◆ AUFGABE
Geben Sie einen Abschnitt aus dem Textauszug unten wortgetreu wieder. Beginnen Sie bei den Worten „Entspannung beim Polo“ und hören Sie nach „und Schauspielerin Cher.“ auf.

◆ TEXTAUSZUG

Gleich nach seiner Ausbildung hat er 1999 die Lizenz von Engel & Völkers für die Baleareninsel erworben. „Das war eine spannende Zeit. Ich war 22 Jahre alt und habe dann dort mein eigenes Team aufgebaut.“ Bei der Präsentation der Objekte hatte er seine eigene Strategie. „Wenn die Kunden das Haus betreten haben, habe ich erst mal genau ihre Reaktion beobachtet. Da konnte man meist schon sehen, ob diese Immobilie für die Kunden passt. Überhaupt sehe ich mich als Dienstleister, der die Wohnträume der Kunden wahr macht.“
Auch zwei Jahrzehnte später erinnert sich der Vorstandsvorsitzende noch an einzelne Objekte, die er auf Mallorca verkauft hat. Zum Beispiel an eine Villa mit Meerblick bei Port d’Andratx. „Mit den Käufern von damals bin ich heute gut befreundet.“ Zwei Jahre dauerte das Gastspiel von Odia auf Mallorca. Danach war er an mehreren Engel-&-Völkers-Shops in Nordrhein-Westfalen beteiligt. Von 2005 an kümmerte sich Odia um den Einstieg in das USA-Geschäft. Drei Monate lang hat er den Markteintritt von Engel & Völkers vor Ort begleitet.
Entspannung beim Polo und auf der Finca auf Mallorca
Das erste Büro wurde in Naples in Florida eröffnet, heute gibt es in den USA 250 Standorte. „Das ist ein hart umkämpfter Markt und dementsprechend eine große Herausforderung. In Amerika gibt es natürlich sehr exklusive Immobilien, die häufig auch eine spannende Geschichte haben.“ Aktuell hat Engel & Völkers ein Anwesen für 18,6 Millionen Euro in Miami Beach im Angebot. Das luxuriöse Anwesen am Wasser gehörte in den 90er-Jahren der US-amerikanischen Sängerin und Schauspielerin Cher.

◆ DATENSÄTZE
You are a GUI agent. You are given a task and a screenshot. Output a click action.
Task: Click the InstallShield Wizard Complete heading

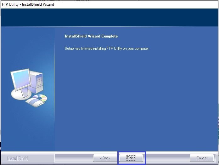coord(91,36)
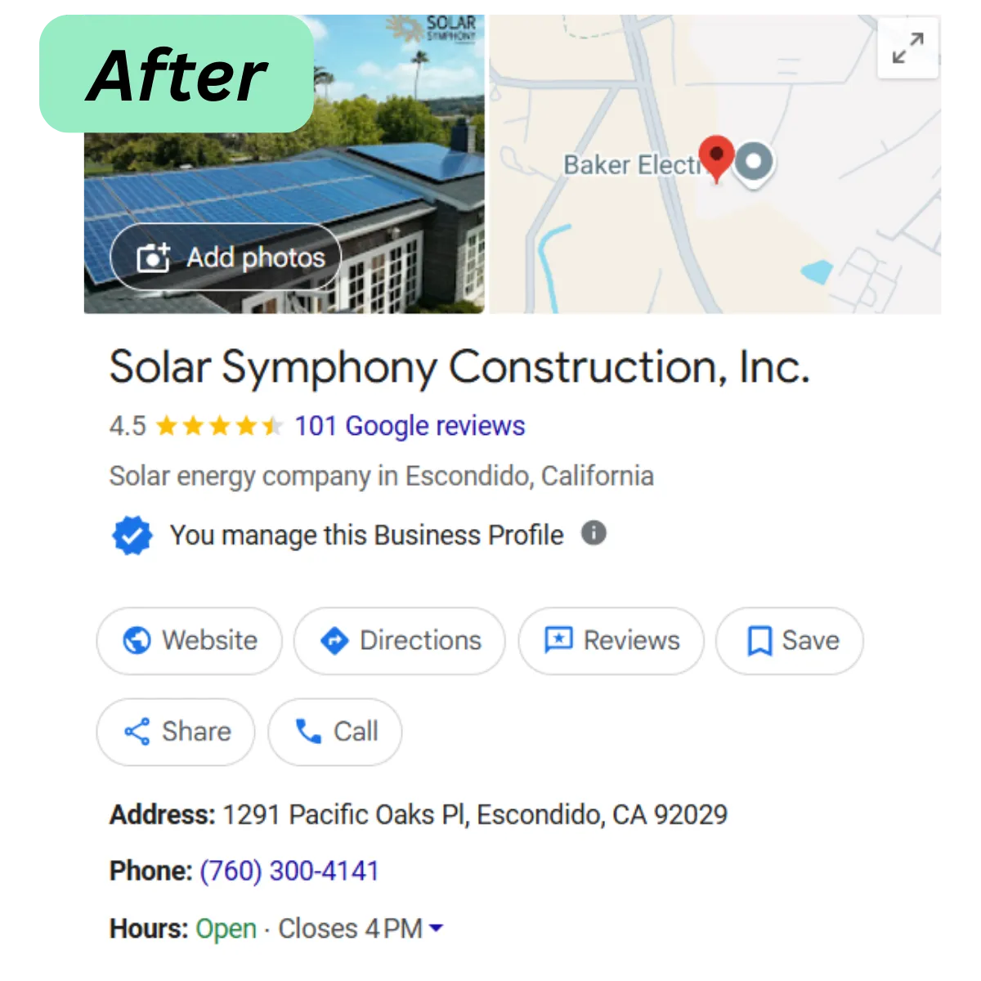Open the solar panel house photo

[x=284, y=164]
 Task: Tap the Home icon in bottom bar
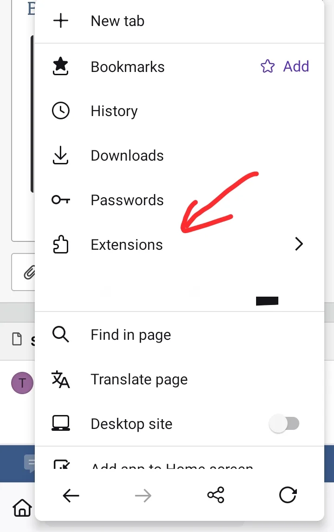pos(22,507)
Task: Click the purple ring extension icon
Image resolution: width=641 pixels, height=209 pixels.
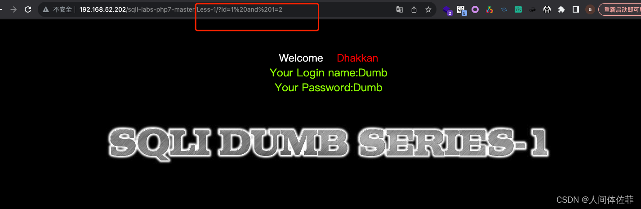Action: 475,9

◆ LÖSUNG
Entspannung beim Polo und auf der Finca auf Mallorca
Das erste Büro wurde in Naples in Florida eröffnet, heute gibt es in den USA 250 Standorte. „Das ist ein hart umkämpfter Markt und dementsprechend eine große Herausforderung. In Amerika gibt es natürlich sehr exklusive Immobilien, die häufig auch eine spannende Geschichte haben.“ Aktuell hat Engel & Völkers ein Anwesen für 18,6 Millionen Euro in Miami Beach im Angebot. Das luxuriöse Anwesen am Wasser gehörte in den 90er-Jahren der US-amerikanischen Sängerin und Schauspielerin Cher.